RECORDS FOR THE TASK:
↓
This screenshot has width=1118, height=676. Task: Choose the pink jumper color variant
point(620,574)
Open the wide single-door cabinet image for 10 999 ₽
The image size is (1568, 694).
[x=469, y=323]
↑
YOUR OBJECTIVE: Restate every entry above exactly as it stands.

SOLUTION:
This screenshot has width=1118, height=676. Task: Choose the pink jumper color variant
point(620,574)
Open the wide single-door cabinet image for 10 999 ₽
The image size is (1568, 694).
[x=469, y=323]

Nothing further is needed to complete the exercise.